Yesterday was a good day for people like pensioner Margaret Coates.

She made headlines in March because she faced blindness after her local PCT refused to fund the drug treatment needed to combat her wet age-related macular degeneration.

Bromley PCT said it would only fund treatment for those with unusual or unique clinical factors, and Mrs Coates had neither.

But the kind of issues affecting the pensioner could be a thing of the past in England if the recommendations in Lord Ara Darzi’s review of the NHS are put into practice.

One of the key tenets of Lord Darzi’s review is to ‘personalise’ – that word again – services to make them fit for everyone’s needs, “includ[ing] those people traditionally less likely to seek help or who find themselves discriminated against in some way”.

In addition, Lord Darzi says the NHS should “guarantee patients access to the most clinically and cost effective drugs and treatments” where the clinician recommends them.

Reading between the lines, this should mean that older people such as Mrs Coates will be able to get the treatment they need.

There was more good news in Lord Darzi’s report. The commitment to preventative healthcare should help pensioners and people with learning disabilities to remain in their own homes for longer.
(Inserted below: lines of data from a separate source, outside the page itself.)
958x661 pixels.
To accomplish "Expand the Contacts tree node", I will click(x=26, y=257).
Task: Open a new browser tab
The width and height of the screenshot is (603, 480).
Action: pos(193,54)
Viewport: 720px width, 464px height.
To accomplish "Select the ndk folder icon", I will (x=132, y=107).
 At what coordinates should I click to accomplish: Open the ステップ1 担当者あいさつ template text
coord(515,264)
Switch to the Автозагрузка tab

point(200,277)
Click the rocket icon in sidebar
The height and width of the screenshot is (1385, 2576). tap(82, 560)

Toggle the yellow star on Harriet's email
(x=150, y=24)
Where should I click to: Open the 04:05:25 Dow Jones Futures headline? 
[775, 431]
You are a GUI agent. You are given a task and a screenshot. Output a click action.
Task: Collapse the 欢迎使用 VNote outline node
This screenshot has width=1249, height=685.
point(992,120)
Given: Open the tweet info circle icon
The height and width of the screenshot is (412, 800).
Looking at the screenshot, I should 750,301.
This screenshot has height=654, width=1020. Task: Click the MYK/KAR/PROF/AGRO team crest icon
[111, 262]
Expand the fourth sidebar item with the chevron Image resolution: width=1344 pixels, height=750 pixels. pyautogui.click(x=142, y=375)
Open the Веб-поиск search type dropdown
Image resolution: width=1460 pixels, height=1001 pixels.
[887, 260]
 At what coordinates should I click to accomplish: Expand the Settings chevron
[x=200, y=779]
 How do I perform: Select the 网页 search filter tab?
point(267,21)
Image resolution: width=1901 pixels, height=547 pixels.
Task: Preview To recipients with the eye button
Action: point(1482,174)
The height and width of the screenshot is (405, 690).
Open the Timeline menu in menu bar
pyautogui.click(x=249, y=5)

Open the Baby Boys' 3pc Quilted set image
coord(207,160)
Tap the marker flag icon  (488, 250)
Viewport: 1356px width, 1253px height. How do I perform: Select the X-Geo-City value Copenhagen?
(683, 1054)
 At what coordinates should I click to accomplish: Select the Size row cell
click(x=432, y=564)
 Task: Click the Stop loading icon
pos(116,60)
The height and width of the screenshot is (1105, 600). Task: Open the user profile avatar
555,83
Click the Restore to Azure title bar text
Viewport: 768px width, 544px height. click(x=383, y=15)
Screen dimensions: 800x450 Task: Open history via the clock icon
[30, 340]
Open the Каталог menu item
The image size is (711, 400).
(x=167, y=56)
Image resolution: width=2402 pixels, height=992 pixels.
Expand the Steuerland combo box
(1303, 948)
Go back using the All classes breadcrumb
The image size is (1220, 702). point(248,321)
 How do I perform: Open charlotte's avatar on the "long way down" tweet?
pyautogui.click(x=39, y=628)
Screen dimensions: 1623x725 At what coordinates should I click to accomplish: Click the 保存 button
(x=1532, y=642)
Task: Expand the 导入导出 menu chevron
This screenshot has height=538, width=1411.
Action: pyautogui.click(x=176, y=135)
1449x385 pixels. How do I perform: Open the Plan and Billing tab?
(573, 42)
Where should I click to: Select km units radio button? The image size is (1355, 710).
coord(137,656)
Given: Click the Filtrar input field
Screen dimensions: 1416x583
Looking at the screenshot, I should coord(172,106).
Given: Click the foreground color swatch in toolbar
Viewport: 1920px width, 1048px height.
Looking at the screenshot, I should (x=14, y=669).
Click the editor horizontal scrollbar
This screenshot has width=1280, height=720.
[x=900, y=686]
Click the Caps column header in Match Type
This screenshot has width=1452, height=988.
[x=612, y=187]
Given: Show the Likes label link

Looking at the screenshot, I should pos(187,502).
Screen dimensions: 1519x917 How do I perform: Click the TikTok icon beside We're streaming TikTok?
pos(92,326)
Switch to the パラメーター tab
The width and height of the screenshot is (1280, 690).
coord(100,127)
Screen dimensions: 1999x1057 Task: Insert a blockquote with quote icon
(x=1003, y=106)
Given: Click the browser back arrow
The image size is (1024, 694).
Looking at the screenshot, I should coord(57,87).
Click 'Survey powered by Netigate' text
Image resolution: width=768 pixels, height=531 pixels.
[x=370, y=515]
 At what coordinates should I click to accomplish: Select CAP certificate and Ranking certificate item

A focus on quality rather than targets is also welcome. Putting the emphasis on providing quality, individual care and improving standards harks back to the earlier days of the NHS and is long overdue.

But while Lord Darzi’s report on the future of the NHS makes for heartening reading, it is up to the government to deliver on it and as ever this is the potential sticking point; neither he nor the government has made any mention – that I can find – of how this will be paid for.

This is worrying. The NHS is underfunded and implementing the recommendations of the report will not be cheap.

Where the extra money will come from to make good on these commitments is a mystery to me and without a coherent strategy for funding it I can see Lord Darzi’s report falling flat. That would be a great opportunity missed and people like Mrs Coates will still not receive the treatment they need.